Created 11-24-2017 10:08 AM
Hi @enzo EL
In your case:
export PYTHONPATH="/root/yes/bin/anaconda/bin:/usr/hdp/current/spark-client/python/lib/py4j-0.8.2.1-src.zip"
export SPARK_YARN_USER_ENV="PYTHONPATH=${PYTHONPATH}"
export PYSPARK_DRIVER_PYTHON="/root/yes/bin/anaconda/bin/python"

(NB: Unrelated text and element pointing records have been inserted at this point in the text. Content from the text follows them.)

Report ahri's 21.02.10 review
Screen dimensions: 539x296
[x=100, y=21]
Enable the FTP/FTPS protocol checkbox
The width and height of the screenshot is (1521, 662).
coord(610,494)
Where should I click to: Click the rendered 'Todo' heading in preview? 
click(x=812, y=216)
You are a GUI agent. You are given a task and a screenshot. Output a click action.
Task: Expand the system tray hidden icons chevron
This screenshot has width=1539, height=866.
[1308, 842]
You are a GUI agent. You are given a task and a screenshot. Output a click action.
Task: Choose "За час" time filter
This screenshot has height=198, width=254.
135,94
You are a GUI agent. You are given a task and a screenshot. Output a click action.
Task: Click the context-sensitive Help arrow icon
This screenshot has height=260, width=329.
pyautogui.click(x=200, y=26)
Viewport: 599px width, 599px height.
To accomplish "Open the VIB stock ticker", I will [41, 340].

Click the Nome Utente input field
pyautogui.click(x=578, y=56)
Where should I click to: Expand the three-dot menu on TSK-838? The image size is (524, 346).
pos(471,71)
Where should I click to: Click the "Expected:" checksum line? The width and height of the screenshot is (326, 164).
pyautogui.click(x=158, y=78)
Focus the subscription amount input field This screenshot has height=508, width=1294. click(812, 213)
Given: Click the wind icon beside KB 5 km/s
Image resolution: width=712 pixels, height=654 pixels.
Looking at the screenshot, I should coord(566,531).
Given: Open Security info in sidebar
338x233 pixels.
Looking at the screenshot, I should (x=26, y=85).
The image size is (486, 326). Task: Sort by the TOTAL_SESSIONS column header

export PYSPARK_PYTHON="/root/yes/bin/anaconda/bin/python"
This should works.
BTW. Why have you installed anaconda in this location?
Kind regards, Paul
Created on 11-24-2017 10:25 AM - edited 08-17-2019 09:23 PM
The location was by default, I dont know. I have another question, I am trying to create python interpret, but I cant edit
interpreter group. I am following your guide. How could I create it?
Created 11-24-2017 10:32 AM
what is your Zeppelin version? It seems like an 0.6.x version
You may be able to use Pandas without configuring the python interpreter.
Created on 11-24-2017 11:14 AM - edited 08-17-2019 09:23 PM
My version is 0.7.0.2.6 (screenshot). I have changed the path, restart the notebook but it doesnt work..:/
What should I do, I need pandas to plotting..:/
Created 11-25-2017 07:19 AM
Hi @enzo EL
1) If you just need pandas with pyspark, just test it with the example I provided for the spark interpreter
2) It seems like the python interpreter is first available with Zeppelin 0.7.2. Is an upgrade possible for you?
3) You can add non available interpreters following the official documentation: https://zeppelin.apache.org/docs/0.7.0/manual/interpreterinstallation.html
I have never done it before but it should work.